AUFGABE 1:
Übersetze aus dem Dokumentabschnitt unten den Satz „Eine besondere Zierde in Leutesheim ist das damals renovierte Pfarrhaus, das sich nach der Entfernung der Schindelverkleidung heute wieder im alten Glanz präsentiert.“ ins Englische.
:::
Ein besonderes schönes Beispiel ist ehem. Gasthaus zum „Adler“. Die alte Postkarte (s. unten) zeigt uns die ausgewogenen Proportionen des Gebäudes im alten Zustand.

Ehemaliges Gasthaus zum „Adler“. Besonders wohltuend waren die schönen Sprossenfenster. Die verliehen dem Haus Stil und Vornehmheit.


Der Verlust, den das Ortsbild durch den Abbruch des alten Rathauses erlitten hat, geht aus der nächsten Fotografie hervor. Man wollte autogerechte Dorfstraßen schaffen, heraus kamen oft langweilige, gerade Strecken.

Eine besondere Zierde in Leutesheim ist das damals renovierte Pfarrhaus, das sich nach der Entfernung der Schindelverkleidung heute wieder im alten Glanz präsentiert.

Holz- und Lehmbauweise
Beides sind Grundstoffe, welche die Heimaterde lieferte. Die Hanauer Eichenwälder gaben das Material für das Außengerippe der Häuser, die Schwarzwaldtannen lieferten das Innengerippe und den Dachstuhl.
:::
AUFGABE 2:
Gib die Datensätze unten von der Zeile mit „Task: Pick the callout 后车门 可打开“ bis zum Ende der Datensätze wortgetreu wieder, beide Enden eingeschlossen. Lass die Bilder in deiner Antwort weg.

Datensätze:
:::
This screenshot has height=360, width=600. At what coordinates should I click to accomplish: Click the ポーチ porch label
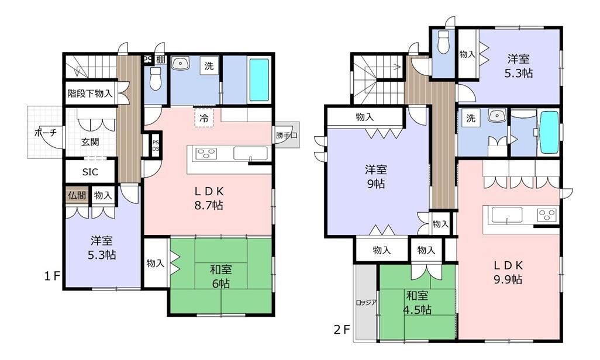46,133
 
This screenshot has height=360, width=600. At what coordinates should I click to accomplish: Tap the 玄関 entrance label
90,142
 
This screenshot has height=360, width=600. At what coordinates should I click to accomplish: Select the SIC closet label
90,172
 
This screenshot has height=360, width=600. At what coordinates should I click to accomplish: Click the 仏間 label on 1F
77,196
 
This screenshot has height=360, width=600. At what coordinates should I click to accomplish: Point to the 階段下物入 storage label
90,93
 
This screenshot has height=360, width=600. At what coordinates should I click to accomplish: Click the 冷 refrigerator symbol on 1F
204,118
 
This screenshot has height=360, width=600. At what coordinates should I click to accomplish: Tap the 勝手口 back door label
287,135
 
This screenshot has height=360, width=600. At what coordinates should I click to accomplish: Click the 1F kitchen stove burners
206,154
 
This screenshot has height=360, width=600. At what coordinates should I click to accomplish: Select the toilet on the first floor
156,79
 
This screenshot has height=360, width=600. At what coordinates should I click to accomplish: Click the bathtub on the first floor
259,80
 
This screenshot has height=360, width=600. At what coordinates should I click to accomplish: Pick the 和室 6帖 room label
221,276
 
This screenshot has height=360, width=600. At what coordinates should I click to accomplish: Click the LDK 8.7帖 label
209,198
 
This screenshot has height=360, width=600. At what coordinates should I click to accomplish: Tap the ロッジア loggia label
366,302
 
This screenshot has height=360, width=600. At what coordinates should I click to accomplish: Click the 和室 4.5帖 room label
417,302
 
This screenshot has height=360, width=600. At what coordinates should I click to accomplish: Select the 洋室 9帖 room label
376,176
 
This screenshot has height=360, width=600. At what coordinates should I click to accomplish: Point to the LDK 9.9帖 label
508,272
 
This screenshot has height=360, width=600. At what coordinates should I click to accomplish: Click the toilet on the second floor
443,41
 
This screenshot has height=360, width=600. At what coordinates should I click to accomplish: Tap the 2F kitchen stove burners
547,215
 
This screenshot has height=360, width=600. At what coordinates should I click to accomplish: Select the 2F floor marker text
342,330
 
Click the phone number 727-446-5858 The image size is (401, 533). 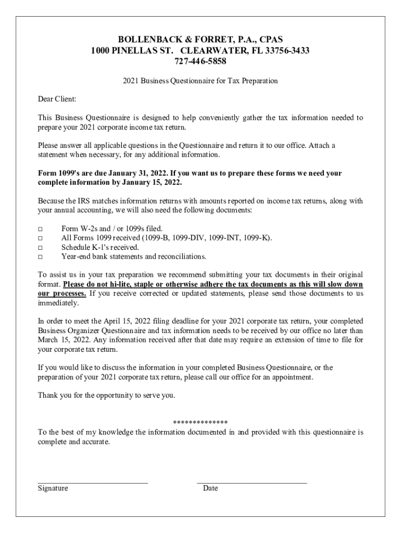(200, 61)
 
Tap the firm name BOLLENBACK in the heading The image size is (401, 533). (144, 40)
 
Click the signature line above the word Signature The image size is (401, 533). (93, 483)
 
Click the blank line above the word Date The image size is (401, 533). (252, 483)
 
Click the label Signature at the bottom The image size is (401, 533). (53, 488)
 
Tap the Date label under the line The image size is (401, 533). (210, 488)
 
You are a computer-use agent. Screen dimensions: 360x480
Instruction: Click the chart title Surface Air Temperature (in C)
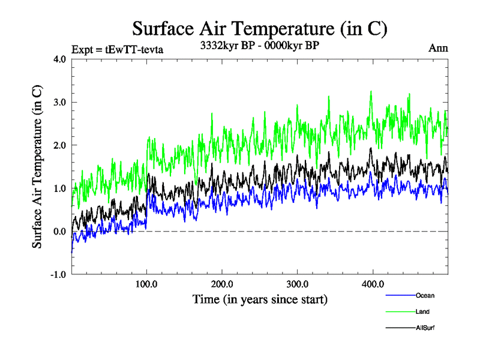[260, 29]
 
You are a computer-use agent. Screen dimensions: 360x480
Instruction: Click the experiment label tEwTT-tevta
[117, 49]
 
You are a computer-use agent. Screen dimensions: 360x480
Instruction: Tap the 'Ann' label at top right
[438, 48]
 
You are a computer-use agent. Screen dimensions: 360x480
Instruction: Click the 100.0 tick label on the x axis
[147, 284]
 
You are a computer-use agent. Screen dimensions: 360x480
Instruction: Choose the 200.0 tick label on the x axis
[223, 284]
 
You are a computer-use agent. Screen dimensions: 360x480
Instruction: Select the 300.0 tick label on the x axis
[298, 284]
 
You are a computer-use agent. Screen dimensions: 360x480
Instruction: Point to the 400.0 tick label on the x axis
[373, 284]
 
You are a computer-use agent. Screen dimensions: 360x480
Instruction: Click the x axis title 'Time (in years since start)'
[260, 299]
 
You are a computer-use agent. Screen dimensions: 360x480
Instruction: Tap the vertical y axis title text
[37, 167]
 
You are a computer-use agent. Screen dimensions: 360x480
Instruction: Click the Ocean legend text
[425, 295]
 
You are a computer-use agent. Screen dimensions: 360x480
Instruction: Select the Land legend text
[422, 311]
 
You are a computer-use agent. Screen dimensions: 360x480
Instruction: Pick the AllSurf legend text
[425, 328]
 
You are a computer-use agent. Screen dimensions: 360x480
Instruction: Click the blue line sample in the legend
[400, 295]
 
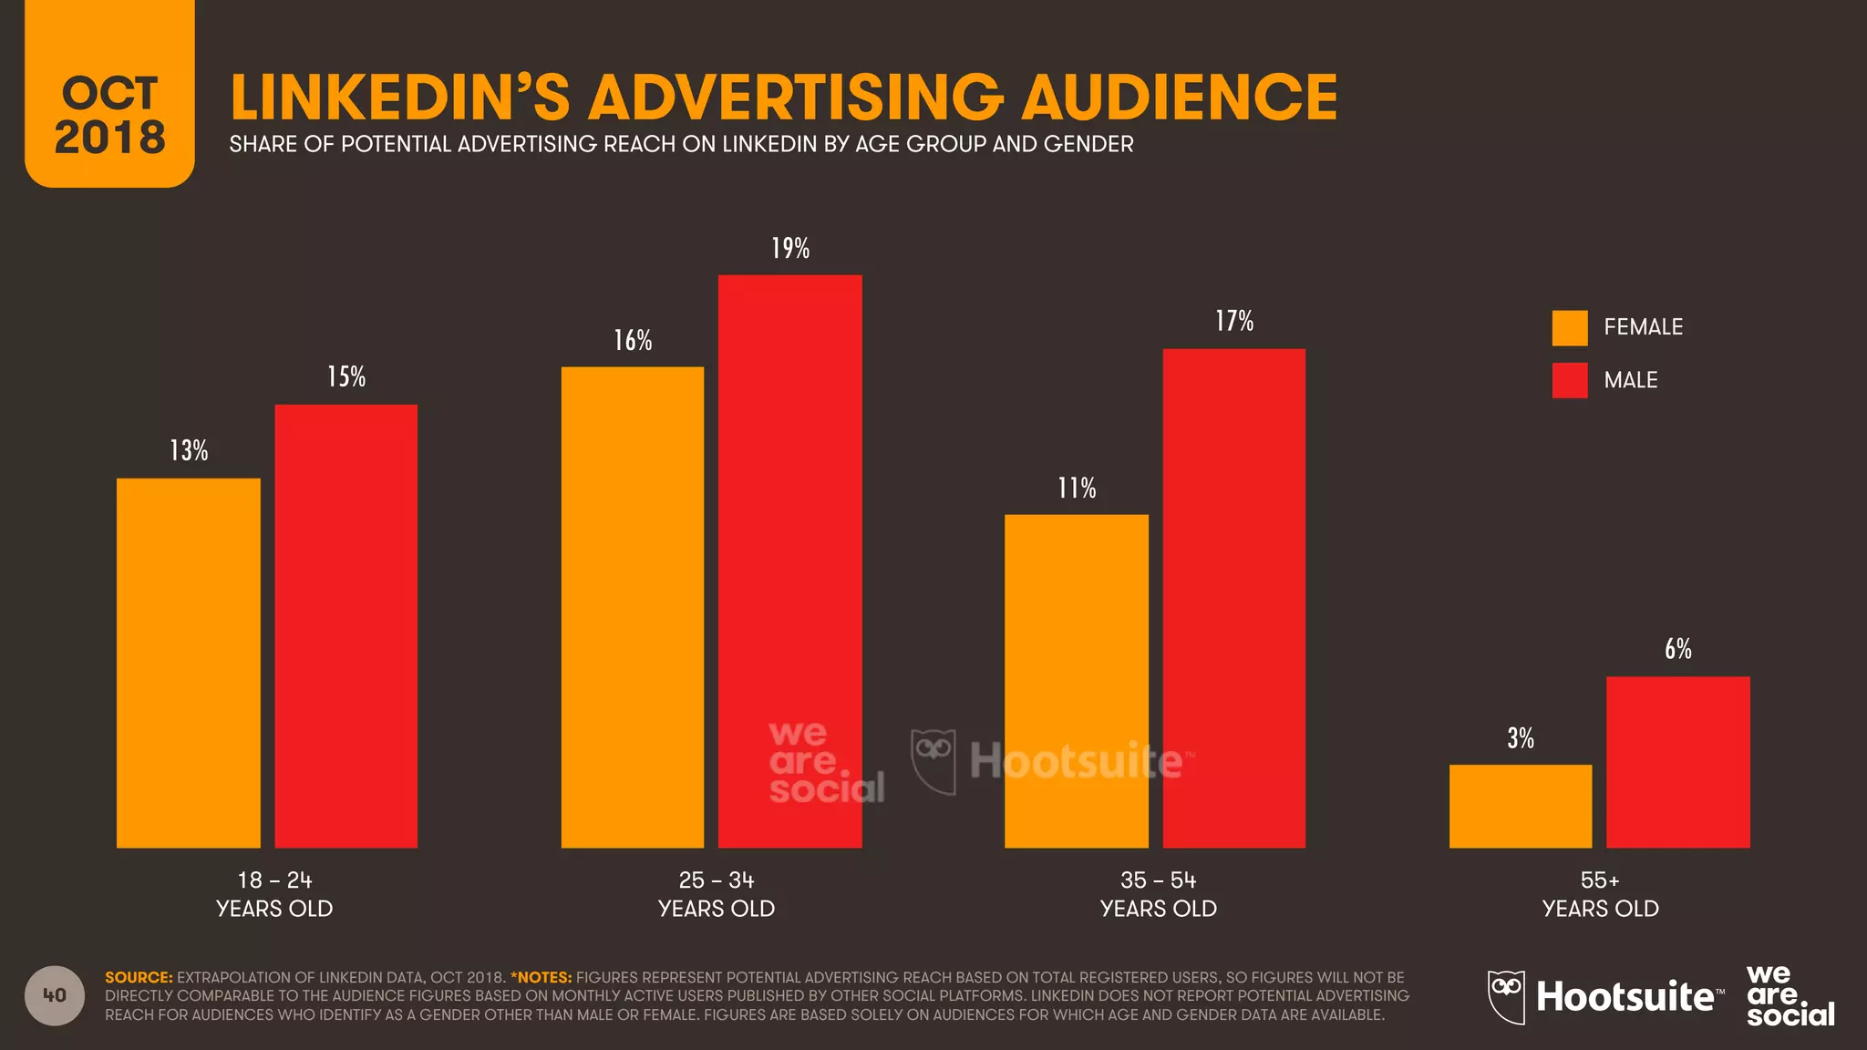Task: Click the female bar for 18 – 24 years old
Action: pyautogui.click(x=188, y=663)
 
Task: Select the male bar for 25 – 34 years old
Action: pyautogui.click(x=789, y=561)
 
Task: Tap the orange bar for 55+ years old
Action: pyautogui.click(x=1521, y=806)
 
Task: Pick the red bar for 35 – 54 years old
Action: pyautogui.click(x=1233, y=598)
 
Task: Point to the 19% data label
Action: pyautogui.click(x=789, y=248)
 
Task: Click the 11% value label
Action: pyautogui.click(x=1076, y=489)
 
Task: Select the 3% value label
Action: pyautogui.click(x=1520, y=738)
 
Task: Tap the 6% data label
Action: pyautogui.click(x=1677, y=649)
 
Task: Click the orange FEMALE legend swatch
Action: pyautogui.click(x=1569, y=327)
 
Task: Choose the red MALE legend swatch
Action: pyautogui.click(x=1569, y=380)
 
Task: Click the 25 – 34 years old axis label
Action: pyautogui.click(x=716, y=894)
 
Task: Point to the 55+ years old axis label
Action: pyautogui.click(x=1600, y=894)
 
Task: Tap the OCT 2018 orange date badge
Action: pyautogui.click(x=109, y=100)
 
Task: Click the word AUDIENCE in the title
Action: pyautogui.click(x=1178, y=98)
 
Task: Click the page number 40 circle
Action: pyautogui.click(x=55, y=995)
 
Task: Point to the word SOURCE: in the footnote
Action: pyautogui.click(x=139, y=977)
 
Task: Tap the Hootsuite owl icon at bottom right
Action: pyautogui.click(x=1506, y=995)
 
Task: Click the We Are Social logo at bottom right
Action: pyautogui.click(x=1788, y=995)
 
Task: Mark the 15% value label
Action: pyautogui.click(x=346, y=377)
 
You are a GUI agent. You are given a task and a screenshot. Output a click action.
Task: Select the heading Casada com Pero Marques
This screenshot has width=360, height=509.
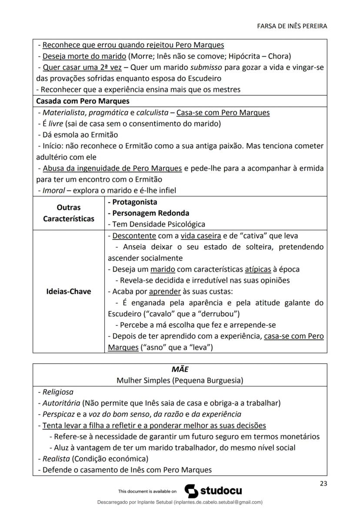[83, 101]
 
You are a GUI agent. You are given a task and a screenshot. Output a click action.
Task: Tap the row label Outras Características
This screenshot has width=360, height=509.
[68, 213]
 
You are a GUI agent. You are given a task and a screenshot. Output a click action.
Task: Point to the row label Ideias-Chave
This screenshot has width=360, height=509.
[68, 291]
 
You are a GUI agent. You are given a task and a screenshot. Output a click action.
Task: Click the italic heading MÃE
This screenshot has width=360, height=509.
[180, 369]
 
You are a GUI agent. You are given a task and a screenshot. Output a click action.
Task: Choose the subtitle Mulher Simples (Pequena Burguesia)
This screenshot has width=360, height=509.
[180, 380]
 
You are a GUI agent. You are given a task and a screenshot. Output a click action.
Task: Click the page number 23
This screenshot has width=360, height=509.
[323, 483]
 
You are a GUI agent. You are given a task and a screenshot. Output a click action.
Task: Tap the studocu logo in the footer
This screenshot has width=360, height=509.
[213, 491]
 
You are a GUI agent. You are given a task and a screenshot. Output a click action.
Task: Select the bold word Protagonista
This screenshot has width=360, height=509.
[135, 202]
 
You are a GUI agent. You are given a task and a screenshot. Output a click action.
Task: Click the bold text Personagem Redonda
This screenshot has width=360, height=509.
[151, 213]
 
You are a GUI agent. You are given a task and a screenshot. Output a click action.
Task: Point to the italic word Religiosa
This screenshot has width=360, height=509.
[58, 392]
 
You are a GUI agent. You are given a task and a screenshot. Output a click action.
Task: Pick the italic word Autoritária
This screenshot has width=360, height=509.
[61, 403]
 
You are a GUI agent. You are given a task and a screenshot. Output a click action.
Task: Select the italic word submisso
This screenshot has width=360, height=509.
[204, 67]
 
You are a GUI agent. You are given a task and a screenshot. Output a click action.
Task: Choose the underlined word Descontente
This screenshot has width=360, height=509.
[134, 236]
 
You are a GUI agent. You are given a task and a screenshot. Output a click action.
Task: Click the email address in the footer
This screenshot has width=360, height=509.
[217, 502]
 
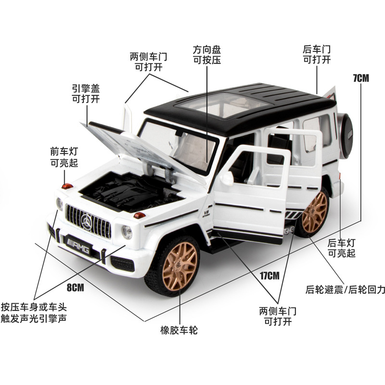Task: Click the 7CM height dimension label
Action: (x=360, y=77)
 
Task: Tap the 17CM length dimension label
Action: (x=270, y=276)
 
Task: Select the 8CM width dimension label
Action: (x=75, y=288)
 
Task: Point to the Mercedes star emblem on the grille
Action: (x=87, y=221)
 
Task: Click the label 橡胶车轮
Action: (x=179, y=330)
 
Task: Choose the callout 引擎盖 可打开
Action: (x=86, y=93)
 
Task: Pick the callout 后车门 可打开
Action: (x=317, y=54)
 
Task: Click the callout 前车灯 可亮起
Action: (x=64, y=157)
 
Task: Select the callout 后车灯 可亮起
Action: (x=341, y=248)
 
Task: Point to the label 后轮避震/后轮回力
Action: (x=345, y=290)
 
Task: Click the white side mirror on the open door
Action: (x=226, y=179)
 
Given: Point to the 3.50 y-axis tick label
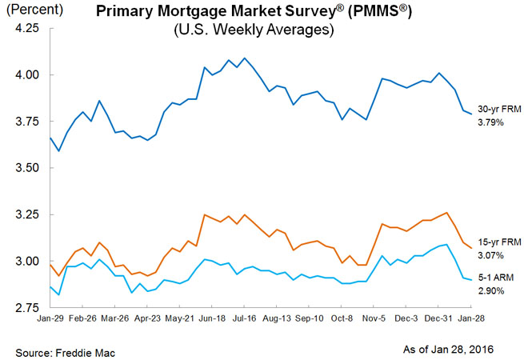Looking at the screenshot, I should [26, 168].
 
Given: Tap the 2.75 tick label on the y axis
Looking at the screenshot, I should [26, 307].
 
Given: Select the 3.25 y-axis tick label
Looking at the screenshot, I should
:::
ENDERGEBNIS 1:
A special ornament in Leutesheim is the parsonage, renovated at that time, which today, after the removal of the shingle cladding, once again presents itself in its former splendor.

ENDERGEBNIS 2:
Task: Pick the callout 后车门 可打开
Action: (x=317, y=54)
 
Task: Click the callout 前车灯 可亮起
Action: (x=64, y=157)
 
Task: Select the callout 后车灯 可亮起
Action: (x=341, y=248)
 
Task: Point to the label 后轮避震/后轮回力
Action: (x=345, y=290)
 
Task: Click the white side mirror on the open door
Action: (x=226, y=179)
 
Given: Point to the 3.50 y-axis tick label
Looking at the screenshot, I should [26, 168].
 
Given: Tap the 2.75 tick label on the y axis
Looking at the screenshot, I should [26, 307].
 
Given: Select the 3.25 y-axis tick label
Looking at the screenshot, I should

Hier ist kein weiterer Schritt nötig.